The Marseillaise : In the region,The general public has especially remembered your compositions for the adaptation of “ The glory of my father and two They wanted an apple » by Yves Robert, in 1990. Was this your gateway to Marseille and Provençal culture ?
Vladimir Cosmas : I began to know the region when Roger Luccioni invited me to the jazz festival he had created [le Marseille jazz des cinq continents, Ndlr.]. And some time before, through these films by Yves Robert, based on Marcel Pagnol. They opened the door to Marseille culture widely for me and it has never left me. Moreover, part of my repertoire stems from it and comes from there.
For these two films, you went against the clichés surrounding Provençal culture. Far from using fifes and tambourines, you instead delivered music with Mediterranean accents. For what ?
V.C. : I especially didn’t want to make music like you described it. I didn’t want a color that was too folkloric. To avoid this, I immersed myself in the music of Marcel Pagnol’s youth, in the 1930s. The folkloric inspirations were then rather Spanish, there was also the habanera… It was rather this which gave me the idea, subsequently, of using real cicadas that I sampled [fait d'échantillonner un extrait sonore déjà existant pour le réutiliser ensuite dans un autre contexte]. For example, I kept the beat of these cicadas with which I punctuated the habanera of The glory of my father.
In your eyes, Marseille is more the Mediterranean than the Provence ?
V.C. : My personal links with Marseille come mainly through knowledge of the work of Marcel Pagnol, which came to me thanks to the films of Yves Robert. In the past, I also had the opportunity to meet Marcel Pagnol. He even wrote me a letter in which he told me of his taste for music that I had made, such as that of Michel Strogoff [adaptation en feuilleton du roman éponyme de Jules Verne]and that he would like, one day, for me to make music to his own works.
How would you describe your relationship with the mandolin? ?

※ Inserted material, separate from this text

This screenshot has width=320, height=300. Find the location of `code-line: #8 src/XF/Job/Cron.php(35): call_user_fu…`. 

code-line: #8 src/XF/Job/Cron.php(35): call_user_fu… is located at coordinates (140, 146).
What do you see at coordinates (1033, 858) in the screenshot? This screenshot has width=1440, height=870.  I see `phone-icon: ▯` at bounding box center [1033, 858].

V.C. : I discovered this instrument quite early, because it is similar to the violin. The only difference is that, on the mandolin, you pluck the strings and there is no bow. The sound therefore comes from the plucking of the strings. We kind of play what we call a pizzicato violin. Because the problem with the mandolin is the duration of the sound. And to extend the duration of the note, you have to use the tremolo [répétition rapide d'une même note].
Vincent Beer-Demander, the director of the Mandol’in Marseille festival, writes about you : « His popular melodies, which belong to the collective memory, sometimes make us forget the great classical composer that he is. »…

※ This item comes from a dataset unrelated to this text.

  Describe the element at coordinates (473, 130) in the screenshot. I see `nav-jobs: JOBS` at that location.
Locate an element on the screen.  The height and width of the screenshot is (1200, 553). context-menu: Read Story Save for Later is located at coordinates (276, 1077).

V.C. : I don’t consider myself, for example, as a film score composer. I don’t make specific music in relation to a film, I don’t make descriptive music. Even music that seems as descriptive as possible, like The tall blond with a black shoe or La boom, do not actually describe anything. It’s pure music. If we listen to them without thinking about the image of the film, they do not dictate a specific action. But they accompany the image and give it extra beauty and emotion.

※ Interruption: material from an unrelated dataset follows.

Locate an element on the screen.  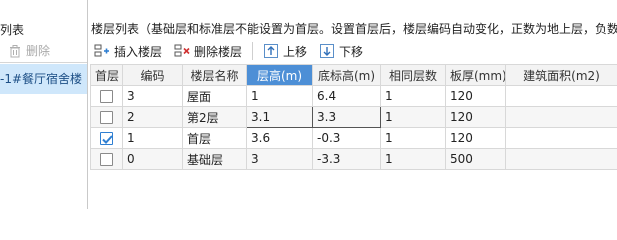
col-header-first-floor: 首层 is located at coordinates (106, 75).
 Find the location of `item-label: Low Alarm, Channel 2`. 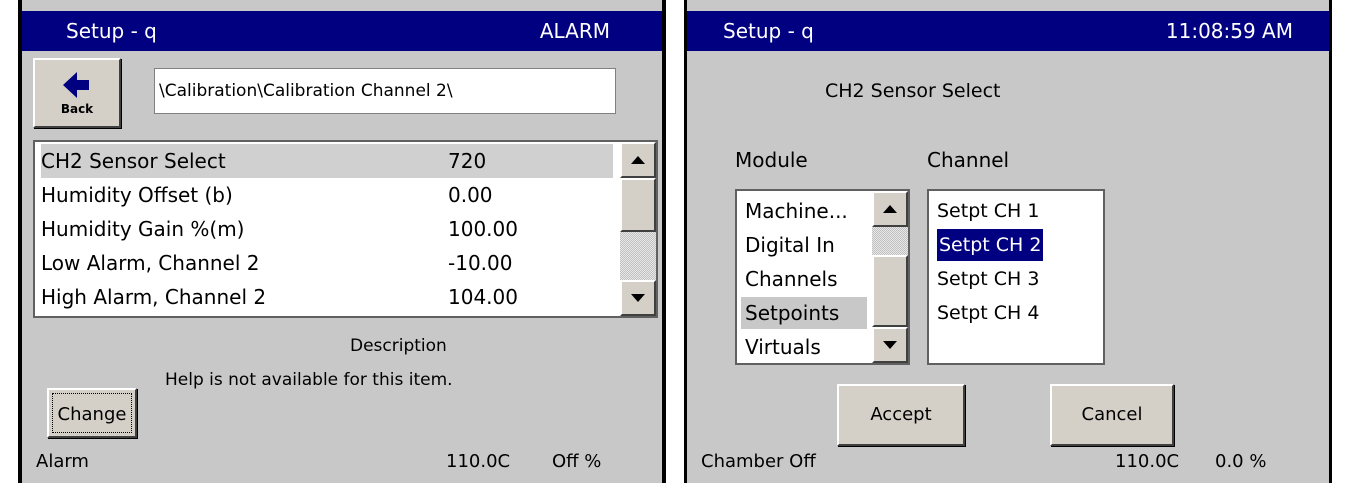

item-label: Low Alarm, Channel 2 is located at coordinates (150, 263).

The idea is to give free rein
to each person’s interpretation ?
V.C. : Yes. I still don’t see the connection that people make between the music of Tall blond with a black shoemade with a Romanian panpipe with a rather folkloric inspiration, with the subject of the film and the adventures of this hero. It is above all music which has character, a style, but which is not dictated by image. I never liked descriptive music. I even believe that music by Bach or any other prelude or fugue does not describe to you the religious aspect, nor other sides that we want to attribute to them.
Music is mostly a feeling for you ?
V.C. : Yes, music gives off feelings. But it delivers neither meaning nor a story…
Feelings perpetuated by musicians of all ages who will play part of your repertoire during the festival. Especially since the Aubagne Conservatory will soon be officially renamed after you…
V.C. : I am very flattered to see my name attached to that of Pagnol, an author that I greatly appreciate and who has inspired me a lot in my music. I’m very happy with all of this. And it touches me a lot to know that young musicians still play my music.